Eine alte chinesische Parabel und ein Gedanke aus dem Römerbrief
Eines Tages lief einem Bauern sein einziges Pferd davon. Die Nachbarn kamen zusammen und riefen entsetzt: „Was für ein Unglück!“Doch der Bauer antwortete ruhig: „Glück oder Unglück – wer weiss das schon?“
Einige Tage später kehrte das Pferd zurück – und brachte ein Wildpferd mit. Die Nachbarn staunten: „Jetzt hast du zwei Pferde! Was für ein Glück!“Der Bauer aber sagte nur: „Glück oder Unglück – wer weiss?“
Der Sohn des Bauern versuchte, das Wildpferd zu zähmen. Dabei stürzte er schwer und brach sich ein Bein. Die Nachbarn eilten herbei und sagten erschrocken: „Was für ein Unglück!“Der Bauer entgegnete: „Glück oder Unglück – wer weiss?“
Kurz darauf brach ein Krieg aus. Alle jungen Männer des Dorfes wurden eingezogen – nur der Sohn des Bauern nicht, weil er verletzt war. Und wieder sagten die Nachbarn: „Was für ein Glück!“ Der Bauer schwieg.
Diese alte chinesische Parabel erzählt von der Unvorhersehbarkeit des Lebens. Was im ersten Moment wie ein Unglück erscheint, kann sich später als Glück erweisen. Und umgekehrt. Vieles erkennen wir erst im Rückblick – wenn überhaupt.
Mich erinnert diese Geschichte an ein Wort aus dem Brief des Apostels Paulus an die Gemeinde in Rom:
„Wer Gott liebt, dem dient alles, was geschieht, zum Guten.“ (Römer 8,28)

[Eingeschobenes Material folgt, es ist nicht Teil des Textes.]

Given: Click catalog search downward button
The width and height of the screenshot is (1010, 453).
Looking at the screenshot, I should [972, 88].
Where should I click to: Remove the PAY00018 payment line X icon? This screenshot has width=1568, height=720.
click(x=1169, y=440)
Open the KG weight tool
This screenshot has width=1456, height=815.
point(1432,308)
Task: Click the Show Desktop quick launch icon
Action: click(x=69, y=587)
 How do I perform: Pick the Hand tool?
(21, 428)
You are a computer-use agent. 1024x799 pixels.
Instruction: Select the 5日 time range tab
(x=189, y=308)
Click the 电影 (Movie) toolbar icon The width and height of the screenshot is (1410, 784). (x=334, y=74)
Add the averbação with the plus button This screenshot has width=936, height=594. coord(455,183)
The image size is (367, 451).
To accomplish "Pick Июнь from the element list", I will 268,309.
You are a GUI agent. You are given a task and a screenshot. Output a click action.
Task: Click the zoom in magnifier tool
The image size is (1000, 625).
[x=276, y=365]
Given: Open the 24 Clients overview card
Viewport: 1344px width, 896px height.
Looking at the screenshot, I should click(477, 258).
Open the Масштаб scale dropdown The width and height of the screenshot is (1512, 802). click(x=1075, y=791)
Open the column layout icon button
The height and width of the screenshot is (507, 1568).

Nicht, dass alles, was geschieht, gut ist. Aber alles, was geschieht, kann zum Guten führen – wenn wir vertrauen, hoffen und offen bleiben. Ein verpasster Zug kann dazu führen, dass man im nächsten die Liebe seines Lebens trifft. Eine nicht bestandene Prüfung kann am Ende den Weg zum Traumjob ebnen, weil genau dann eine neue Tür aufgeht.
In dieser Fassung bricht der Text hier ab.